» Do this:
Please continue the pipeline reference below from its final line on zero-shot classification. The data placed after it is not part of that reference.

» Passage:
----

Generate concise summaries of longer texts using sequence-to-sequence models.

class SummarizationPipeline(Pipeline):
    def __call__(
        self,
        documents: Union[str, List[str]],
        return_text: bool = True,
        return_tensors: bool = False,
        clean_up_tokenization_spaces: bool = False,
        **generate_kwargs
    ) -> Union[List[Dict], List[List[Dict]]]:
        """
        Summarize input documents.
        
        Args:
            documents: Text(s) to summarize
            return_text: Return text summaries
            return_tensors: Return tensor outputs
            clean_up_tokenization_spaces: Clean tokenization artifacts
            **generate_kwargs: Generation parameters (max_length, min_length, etc.)
        
        Returns:
            List of dictionaries with 'summary_text' key
        """

Translation

Translate text between languages using sequence-to-sequence models.

class TranslationPipeline(Pipeline):
    def __call__(
        self,
        text: Union[str, List[str]],
        return_text: bool = True,
        clean_up_tokenization_spaces: bool = False,
        **generate_kwargs
    ) -> Union[List[Dict], List[List[Dict]]]:
        """
        Translate input text.
        
        Args:
            text: Text(s) to translate
            return_text: Return translated text
            clean_up_tokenization_spaces: Clean tokenization artifacts
            **generate_kwargs: Generation parameters
        
        Returns:
            List of dictionaries with 'translation_text' key
        """

Image Classification

Classify images into predefined categories with confidence scores.

class ImageClassificationPipeline(Pipeline):
    def __call__(
        self,
        images: Union[str, "PIL.Image", List],
        top_k: int = 5
    ) -> Union[List[Dict], List[List[Dict]]]:
        """
        Classify input image(s).
        
        Args:
            images: Image path, PIL Image, or list of images
            top_k: Number of top predictions to return
        
        Returns:
            List of dictionaries with 'label' and 'score' keys
        """

Object Detection

Detect and locate objects in images with bounding boxes and confidence scores.

class ObjectDetectionPipeline(Pipeline):
    def __call__(
        self,
        images: Union[str, "PIL.Image", List],
        threshold: float = 0.9
    ) -> Union[List[Dict], List[List[Dict]]]:
        """
        Detect objects in image(s).
        
        Args:
            images: Image path, PIL Image, or list of images
            threshold: Confidence threshold for detections
        
        Returns:
            List of dictionaries with 'score', 'label', 'box' keys
        """

Automatic Speech Recognition

Convert speech audio to text with support for various audio formats and languages.

class AutomaticSpeechRecognitionPipeline(Pipeline):
    def __call__(
        self,
        inputs: Union[np.ndarray, bytes, str],
        return_timestamps: Union[bool, str] = False,
        generate_kwargs: Dict = None
    ) -> Union[Dict, List[Dict]]:
        """
        Transcribe speech to text.
        
        Args:
            inputs: Audio array, bytes, or file path
            return_timestamps: Include word-level timestamps
            generate_kwargs: Additional generation parameters
        
        Returns:
            Dictionary with 'text' key and optional timestamps
        """

Zero-Shot Classification

Classify text into arbitrary categories without task-specific training.

----

» Source excerpt:

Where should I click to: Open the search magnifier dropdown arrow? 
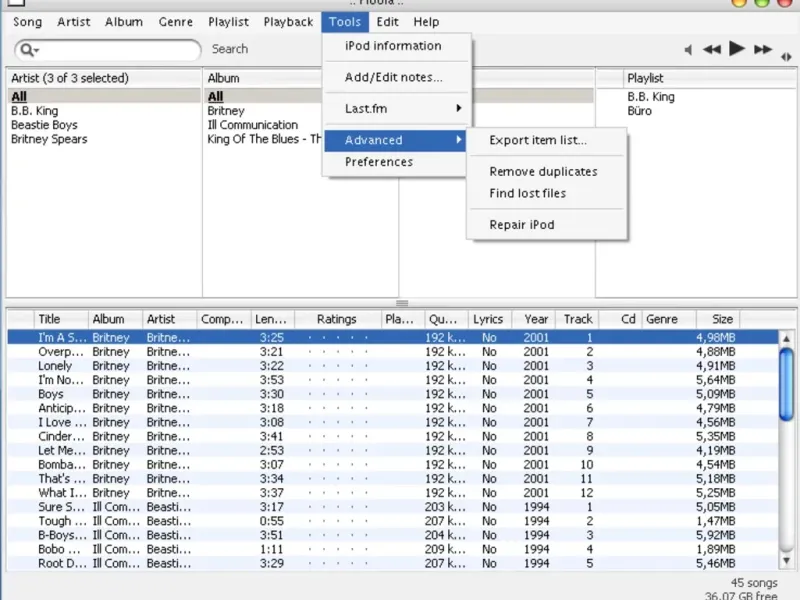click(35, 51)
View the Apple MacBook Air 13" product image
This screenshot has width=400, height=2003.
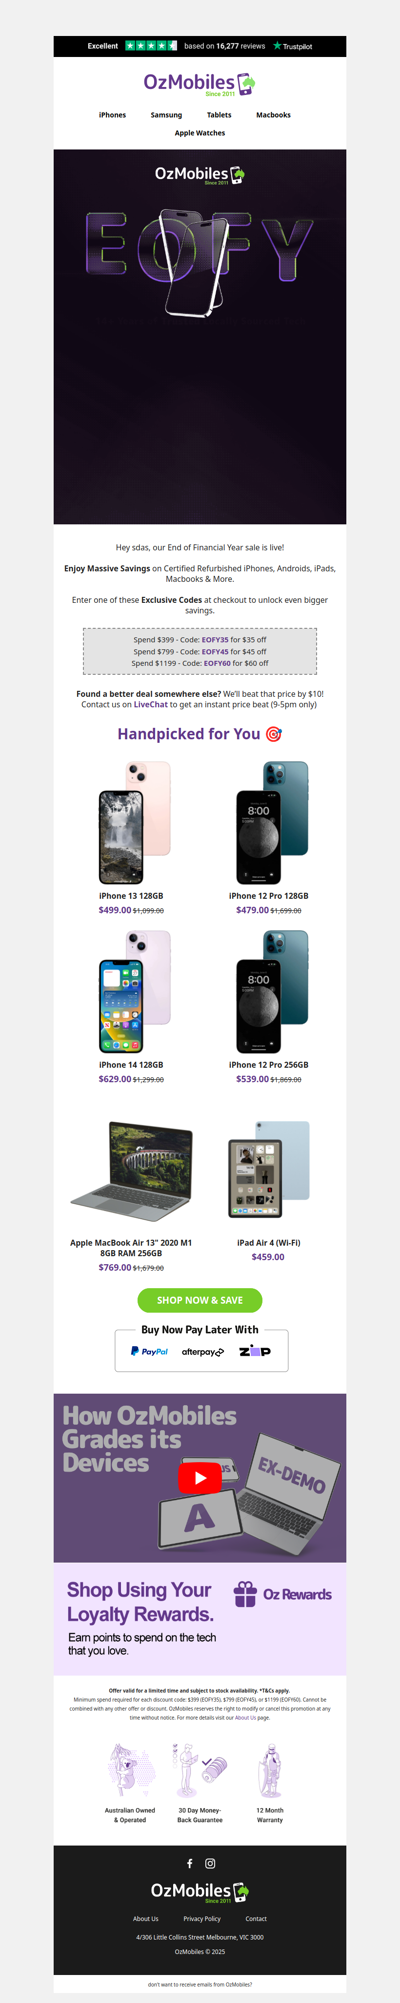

----

» Response to this exercise:
class ZeroShotClassificationPipeline(Pipeline):
    def __call__(
        self,
        sequences: Union[str, List[str]],
        candidate_labels: List[str],
        hypothesis_template: str = "This example is {}.",
        multi_label: bool = False
    ) -> Union[Dict, List[Dict]]:
        """
        Classify text into arbitrary categories.
        
        Args:
            sequences: Text(s) to classify
            candidate_labels: Possible classification labels
            hypothesis_template: Template for label hypotheses
            multi_label: Allow multiple labels per input
        
        Returns:
            Dictionary with 'sequence', 'labels', 'scores' keys
        """

Usage example:

classifier = pipeline("zero-shot-classification")
result = classifier(
    "This is a movie review about a great film.",
    candidate_labels=["movie", "sports", "technology", "politics"]
)
# Output: {
#     'sequence': 'This is a movie review about a great film.',
#     'labels': ['movie', 'technology', 'politics', 'sports'],
#     'scores': [0.85, 0.08, 0.04, 0.03]
# }

Fill Mask

Predict masked tokens in text using masked language models.

class FillMaskPipeline(Pipeline):
    def __call__(
        self,
        inputs: Union[str, List[str]],
        top_k: int = 5
    ) -> Union[List[Dict], List[List[Dict]]]:
        """
        Fill masked tokens in text.
        
        Args:
            inputs: Text with [MASK] tokens or list of such texts
            top_k: Number of predictions per mask
        
        Returns:
            List of dictionaries with 'score', 'token', 'token_str', 'sequence' keys
        """

Image Text To Text

Generate text descriptions from images with optional text prompts, supporting multimodal understanding tasks.

class ImageTextToTextPipeline(Pipeline):
    def __call__(
        self,
        images,
        prompt: str = None,
        **kwargs
    ) -> Union[str, List[str]]:
        """
        Generate text from images with optional prompts.
        
        Args:
            images: Single image or list of images (PIL, numpy array, or paths)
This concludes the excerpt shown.